Word for word, give again the lines of the material below, from the one holding "Screen dimensions: 804x625" to the last, with nothing added.

» **Provided data**:
☆ ☆ ☆ ☆ ☆
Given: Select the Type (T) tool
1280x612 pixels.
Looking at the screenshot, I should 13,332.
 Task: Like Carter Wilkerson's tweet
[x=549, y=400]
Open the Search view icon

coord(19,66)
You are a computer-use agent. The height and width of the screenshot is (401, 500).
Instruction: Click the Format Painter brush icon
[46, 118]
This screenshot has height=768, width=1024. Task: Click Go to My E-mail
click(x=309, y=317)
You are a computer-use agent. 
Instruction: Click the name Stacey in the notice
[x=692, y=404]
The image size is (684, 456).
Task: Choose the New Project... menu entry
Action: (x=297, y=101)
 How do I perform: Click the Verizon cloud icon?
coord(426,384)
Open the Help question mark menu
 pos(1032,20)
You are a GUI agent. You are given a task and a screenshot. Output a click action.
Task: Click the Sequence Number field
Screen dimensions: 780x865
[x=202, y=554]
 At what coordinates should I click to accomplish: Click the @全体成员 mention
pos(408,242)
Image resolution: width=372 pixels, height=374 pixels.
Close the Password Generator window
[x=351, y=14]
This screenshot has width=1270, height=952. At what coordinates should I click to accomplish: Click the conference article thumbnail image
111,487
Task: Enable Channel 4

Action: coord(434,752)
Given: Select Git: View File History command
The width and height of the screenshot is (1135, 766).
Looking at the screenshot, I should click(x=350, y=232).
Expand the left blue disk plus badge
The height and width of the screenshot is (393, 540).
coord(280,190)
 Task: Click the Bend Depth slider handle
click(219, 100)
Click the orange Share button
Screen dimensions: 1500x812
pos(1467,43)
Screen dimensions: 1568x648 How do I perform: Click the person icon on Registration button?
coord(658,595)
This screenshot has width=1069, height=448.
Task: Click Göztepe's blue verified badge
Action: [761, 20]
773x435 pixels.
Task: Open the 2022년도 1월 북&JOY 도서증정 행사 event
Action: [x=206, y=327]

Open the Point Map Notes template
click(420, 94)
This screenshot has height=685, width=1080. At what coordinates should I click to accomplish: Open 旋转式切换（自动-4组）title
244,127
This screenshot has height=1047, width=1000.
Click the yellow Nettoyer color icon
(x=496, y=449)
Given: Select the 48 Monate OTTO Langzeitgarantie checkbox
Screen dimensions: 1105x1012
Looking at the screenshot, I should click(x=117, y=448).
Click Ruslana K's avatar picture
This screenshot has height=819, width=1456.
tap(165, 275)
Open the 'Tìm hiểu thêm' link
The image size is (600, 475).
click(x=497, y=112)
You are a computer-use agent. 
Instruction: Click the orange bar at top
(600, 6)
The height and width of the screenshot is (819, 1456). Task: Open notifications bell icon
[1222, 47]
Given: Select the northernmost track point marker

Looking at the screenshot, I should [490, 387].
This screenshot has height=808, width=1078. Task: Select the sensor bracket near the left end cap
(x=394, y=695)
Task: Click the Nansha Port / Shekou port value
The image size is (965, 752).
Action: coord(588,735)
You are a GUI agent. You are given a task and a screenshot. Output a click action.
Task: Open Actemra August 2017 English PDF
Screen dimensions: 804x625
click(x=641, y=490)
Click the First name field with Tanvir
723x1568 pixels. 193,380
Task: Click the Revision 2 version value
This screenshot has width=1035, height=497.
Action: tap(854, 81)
☆ ☆ ☆ ☆ ☆
» **Answer box**:
Screen dimensions: 804x625
click(x=641, y=490)
Click the First name field with Tanvir
723x1568 pixels. 193,380
Task: Click the Revision 2 version value
This screenshot has width=1035, height=497.
Action: tap(854, 81)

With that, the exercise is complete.